=== EXERCISE ===
Give back every entry below, exactly as written.

Pixel coordinate grounding data:
---------------

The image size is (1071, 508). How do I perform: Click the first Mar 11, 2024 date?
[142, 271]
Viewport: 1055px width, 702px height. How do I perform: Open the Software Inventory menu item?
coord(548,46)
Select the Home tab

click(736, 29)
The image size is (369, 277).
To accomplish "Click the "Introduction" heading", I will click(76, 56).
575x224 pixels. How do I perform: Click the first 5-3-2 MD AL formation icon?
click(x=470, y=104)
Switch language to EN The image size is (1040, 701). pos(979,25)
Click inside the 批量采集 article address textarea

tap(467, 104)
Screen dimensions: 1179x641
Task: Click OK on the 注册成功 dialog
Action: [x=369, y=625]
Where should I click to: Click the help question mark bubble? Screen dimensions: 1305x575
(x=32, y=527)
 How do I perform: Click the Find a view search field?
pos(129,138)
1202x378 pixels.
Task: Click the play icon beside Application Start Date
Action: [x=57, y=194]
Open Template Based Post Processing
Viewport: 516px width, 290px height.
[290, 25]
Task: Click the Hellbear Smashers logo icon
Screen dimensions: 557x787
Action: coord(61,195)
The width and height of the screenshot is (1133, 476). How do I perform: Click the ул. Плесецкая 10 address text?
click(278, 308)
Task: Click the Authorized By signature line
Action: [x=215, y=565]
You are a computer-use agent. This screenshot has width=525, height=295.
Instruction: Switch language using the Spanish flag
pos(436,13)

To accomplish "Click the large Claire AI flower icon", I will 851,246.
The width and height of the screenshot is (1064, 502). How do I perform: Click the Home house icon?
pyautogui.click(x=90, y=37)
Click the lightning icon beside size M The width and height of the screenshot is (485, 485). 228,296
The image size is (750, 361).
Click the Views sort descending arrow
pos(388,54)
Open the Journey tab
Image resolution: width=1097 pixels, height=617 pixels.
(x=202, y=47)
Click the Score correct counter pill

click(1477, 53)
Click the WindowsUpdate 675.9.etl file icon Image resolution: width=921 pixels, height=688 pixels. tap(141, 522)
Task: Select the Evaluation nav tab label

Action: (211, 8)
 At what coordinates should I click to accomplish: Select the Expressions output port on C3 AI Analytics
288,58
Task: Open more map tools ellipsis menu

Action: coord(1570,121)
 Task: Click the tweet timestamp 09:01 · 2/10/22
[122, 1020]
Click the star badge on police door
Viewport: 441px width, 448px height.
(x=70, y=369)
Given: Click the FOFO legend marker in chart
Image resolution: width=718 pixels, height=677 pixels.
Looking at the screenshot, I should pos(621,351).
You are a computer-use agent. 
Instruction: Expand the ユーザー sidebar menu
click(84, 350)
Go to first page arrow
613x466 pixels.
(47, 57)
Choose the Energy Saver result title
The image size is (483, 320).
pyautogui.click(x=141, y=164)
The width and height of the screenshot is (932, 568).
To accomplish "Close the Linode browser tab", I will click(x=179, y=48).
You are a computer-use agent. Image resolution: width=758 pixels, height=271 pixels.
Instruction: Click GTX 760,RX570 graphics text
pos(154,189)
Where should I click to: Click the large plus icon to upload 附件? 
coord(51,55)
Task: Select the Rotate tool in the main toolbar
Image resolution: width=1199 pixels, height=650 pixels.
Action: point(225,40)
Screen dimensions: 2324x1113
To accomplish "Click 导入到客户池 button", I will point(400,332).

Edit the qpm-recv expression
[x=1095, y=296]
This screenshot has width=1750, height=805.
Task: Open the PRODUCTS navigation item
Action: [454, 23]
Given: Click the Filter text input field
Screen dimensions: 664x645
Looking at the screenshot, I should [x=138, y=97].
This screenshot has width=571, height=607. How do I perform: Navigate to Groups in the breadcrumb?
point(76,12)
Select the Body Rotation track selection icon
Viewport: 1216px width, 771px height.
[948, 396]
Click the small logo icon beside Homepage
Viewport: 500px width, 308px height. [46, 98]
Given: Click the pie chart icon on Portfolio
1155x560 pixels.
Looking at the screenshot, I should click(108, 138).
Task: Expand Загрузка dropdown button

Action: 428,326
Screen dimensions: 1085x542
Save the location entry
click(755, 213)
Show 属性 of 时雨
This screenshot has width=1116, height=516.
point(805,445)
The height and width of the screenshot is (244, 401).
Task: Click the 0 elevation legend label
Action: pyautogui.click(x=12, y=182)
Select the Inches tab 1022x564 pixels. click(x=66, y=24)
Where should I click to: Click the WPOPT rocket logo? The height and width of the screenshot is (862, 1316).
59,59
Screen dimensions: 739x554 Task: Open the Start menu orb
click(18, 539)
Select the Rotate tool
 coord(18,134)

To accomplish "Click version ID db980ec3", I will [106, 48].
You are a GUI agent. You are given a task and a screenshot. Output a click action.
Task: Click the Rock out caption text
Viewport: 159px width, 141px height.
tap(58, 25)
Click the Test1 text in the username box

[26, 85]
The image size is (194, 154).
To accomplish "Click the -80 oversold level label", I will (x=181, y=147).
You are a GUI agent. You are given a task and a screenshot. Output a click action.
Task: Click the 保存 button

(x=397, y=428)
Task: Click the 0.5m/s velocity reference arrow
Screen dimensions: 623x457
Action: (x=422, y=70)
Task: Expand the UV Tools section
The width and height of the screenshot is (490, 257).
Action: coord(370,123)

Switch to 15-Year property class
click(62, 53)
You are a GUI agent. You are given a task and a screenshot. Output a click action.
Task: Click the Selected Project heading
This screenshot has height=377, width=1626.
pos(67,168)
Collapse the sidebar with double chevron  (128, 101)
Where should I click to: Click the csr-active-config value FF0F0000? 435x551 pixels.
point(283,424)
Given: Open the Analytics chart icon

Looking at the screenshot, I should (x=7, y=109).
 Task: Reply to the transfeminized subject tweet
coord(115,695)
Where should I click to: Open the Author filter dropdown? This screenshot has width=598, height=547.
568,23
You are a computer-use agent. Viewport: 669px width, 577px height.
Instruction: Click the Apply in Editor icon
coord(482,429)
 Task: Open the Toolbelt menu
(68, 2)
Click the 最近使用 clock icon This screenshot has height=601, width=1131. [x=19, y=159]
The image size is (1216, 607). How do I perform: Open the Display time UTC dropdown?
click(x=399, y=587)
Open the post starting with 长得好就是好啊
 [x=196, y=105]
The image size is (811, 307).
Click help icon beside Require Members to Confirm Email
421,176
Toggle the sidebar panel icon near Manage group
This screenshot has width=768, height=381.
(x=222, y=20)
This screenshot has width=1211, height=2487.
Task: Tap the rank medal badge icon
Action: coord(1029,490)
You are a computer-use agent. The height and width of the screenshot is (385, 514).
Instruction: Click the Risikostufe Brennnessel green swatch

---------------

=== OUTPUT ===
The image size is (1071, 508). How do I perform: Click the first Mar 11, 2024 date?
[142, 271]
Viewport: 1055px width, 702px height. How do I perform: Open the Software Inventory menu item?
coord(548,46)
Select the Home tab

click(736, 29)
The image size is (369, 277).
To accomplish "Click the "Introduction" heading", I will click(76, 56).
575x224 pixels. How do I perform: Click the first 5-3-2 MD AL formation icon?
click(x=470, y=104)
Switch language to EN The image size is (1040, 701). pos(979,25)
Click inside the 批量采集 article address textarea

tap(467, 104)
Screen dimensions: 1179x641
Task: Click OK on the 注册成功 dialog
Action: [x=369, y=625]
Where should I click to: Click the help question mark bubble? Screen dimensions: 1305x575
(x=32, y=527)
 How do I perform: Click the Find a view search field?
pos(129,138)
1202x378 pixels.
Task: Click the play icon beside Application Start Date
Action: [x=57, y=194]
Open Template Based Post Processing
Viewport: 516px width, 290px height.
[290, 25]
Task: Click the Hellbear Smashers logo icon
Screen dimensions: 557x787
Action: coord(61,195)
The width and height of the screenshot is (1133, 476). How do I perform: Click the ул. Плесецкая 10 address text?
click(278, 308)
Task: Click the Authorized By signature line
Action: [x=215, y=565]
You are a computer-use agent. This screenshot has width=525, height=295.
Instruction: Switch language using the Spanish flag
pos(436,13)

To accomplish "Click the large Claire AI flower icon", I will 851,246.
The width and height of the screenshot is (1064, 502). How do I perform: Click the Home house icon?
pyautogui.click(x=90, y=37)
Click the lightning icon beside size M The width and height of the screenshot is (485, 485). 228,296
The image size is (750, 361).
Click the Views sort descending arrow
pos(388,54)
Open the Journey tab
Image resolution: width=1097 pixels, height=617 pixels.
(x=202, y=47)
Click the Score correct counter pill

click(1477, 53)
Click the WindowsUpdate 675.9.etl file icon Image resolution: width=921 pixels, height=688 pixels. tap(141, 522)
Task: Select the Evaluation nav tab label

Action: (211, 8)
 At what coordinates should I click to accomplish: Select the Expressions output port on C3 AI Analytics
288,58
Task: Open more map tools ellipsis menu

Action: coord(1570,121)
 Task: Click the tweet timestamp 09:01 · 2/10/22
[122, 1020]
Click the star badge on police door
Viewport: 441px width, 448px height.
(x=70, y=369)
Given: Click the FOFO legend marker in chart
Image resolution: width=718 pixels, height=677 pixels.
Looking at the screenshot, I should pos(621,351).
You are a computer-use agent. 
Instruction: Expand the ユーザー sidebar menu
click(84, 350)
Go to first page arrow
613x466 pixels.
(47, 57)
Choose the Energy Saver result title
The image size is (483, 320).
pyautogui.click(x=141, y=164)
The width and height of the screenshot is (932, 568).
To accomplish "Close the Linode browser tab", I will click(x=179, y=48).
You are a computer-use agent. Image resolution: width=758 pixels, height=271 pixels.
Instruction: Click GTX 760,RX570 graphics text
pos(154,189)
Where should I click to: Click the large plus icon to upload 附件? 
coord(51,55)
Task: Select the Rotate tool in the main toolbar
Image resolution: width=1199 pixels, height=650 pixels.
Action: point(225,40)
Screen dimensions: 2324x1113
To accomplish "Click 导入到客户池 button", I will point(400,332).

Edit the qpm-recv expression
[x=1095, y=296]
This screenshot has width=1750, height=805.
Task: Open the PRODUCTS navigation item
Action: [454, 23]
Given: Click the Filter text input field
Screen dimensions: 664x645
Looking at the screenshot, I should [x=138, y=97].
This screenshot has width=571, height=607. How do I perform: Navigate to Groups in the breadcrumb?
point(76,12)
Select the Body Rotation track selection icon
Viewport: 1216px width, 771px height.
[948, 396]
Click the small logo icon beside Homepage
Viewport: 500px width, 308px height. [46, 98]
Given: Click the pie chart icon on Portfolio
1155x560 pixels.
Looking at the screenshot, I should click(108, 138).
Task: Expand Загрузка dropdown button

Action: 428,326
Screen dimensions: 1085x542
Save the location entry
click(755, 213)
Show 属性 of 时雨
This screenshot has width=1116, height=516.
point(805,445)
The height and width of the screenshot is (244, 401).
Task: Click the 0 elevation legend label
Action: pyautogui.click(x=12, y=182)
Select the Inches tab 1022x564 pixels. click(x=66, y=24)
Where should I click to: Click the WPOPT rocket logo? The height and width of the screenshot is (862, 1316).
59,59
Screen dimensions: 739x554 Task: Open the Start menu orb
click(18, 539)
Select the Rotate tool
 coord(18,134)

To accomplish "Click version ID db980ec3", I will [106, 48].
You are a GUI agent. You are given a task and a screenshot. Output a click action.
Task: Click the Rock out caption text
Viewport: 159px width, 141px height.
tap(58, 25)
Click the Test1 text in the username box

[26, 85]
The image size is (194, 154).
To accomplish "Click the -80 oversold level label", I will (x=181, y=147).
You are a GUI agent. You are given a task and a screenshot. Output a click action.
Task: Click the 保存 button

(x=397, y=428)
Task: Click the 0.5m/s velocity reference arrow
Screen dimensions: 623x457
Action: (x=422, y=70)
Task: Expand the UV Tools section
The width and height of the screenshot is (490, 257).
Action: coord(370,123)

Switch to 15-Year property class
click(62, 53)
You are a GUI agent. You are given a task and a screenshot. Output a click action.
Task: Click the Selected Project heading
This screenshot has height=377, width=1626.
pos(67,168)
Collapse the sidebar with double chevron  (128, 101)
Where should I click to: Click the csr-active-config value FF0F0000? 435x551 pixels.
point(283,424)
Given: Open the Analytics chart icon

Looking at the screenshot, I should (x=7, y=109).
 Task: Reply to the transfeminized subject tweet
coord(115,695)
Where should I click to: Open the Author filter dropdown? This screenshot has width=598, height=547.
568,23
You are a computer-use agent. Viewport: 669px width, 577px height.
Instruction: Click the Apply in Editor icon
coord(482,429)
 Task: Open the Toolbelt menu
(68, 2)
Click the 最近使用 clock icon This screenshot has height=601, width=1131. [x=19, y=159]
The image size is (1216, 607). How do I perform: Open the Display time UTC dropdown?
click(x=399, y=587)
Open the post starting with 长得好就是好啊
 [x=196, y=105]
The image size is (811, 307).
Click help icon beside Require Members to Confirm Email
421,176
Toggle the sidebar panel icon near Manage group
This screenshot has width=768, height=381.
(x=222, y=20)
This screenshot has width=1211, height=2487.
Task: Tap the rank medal badge icon
Action: coord(1029,490)
You are a computer-use agent. The height and width of the screenshot is (385, 514).
Instruction: Click the Risikostufe Brennnessel green swatch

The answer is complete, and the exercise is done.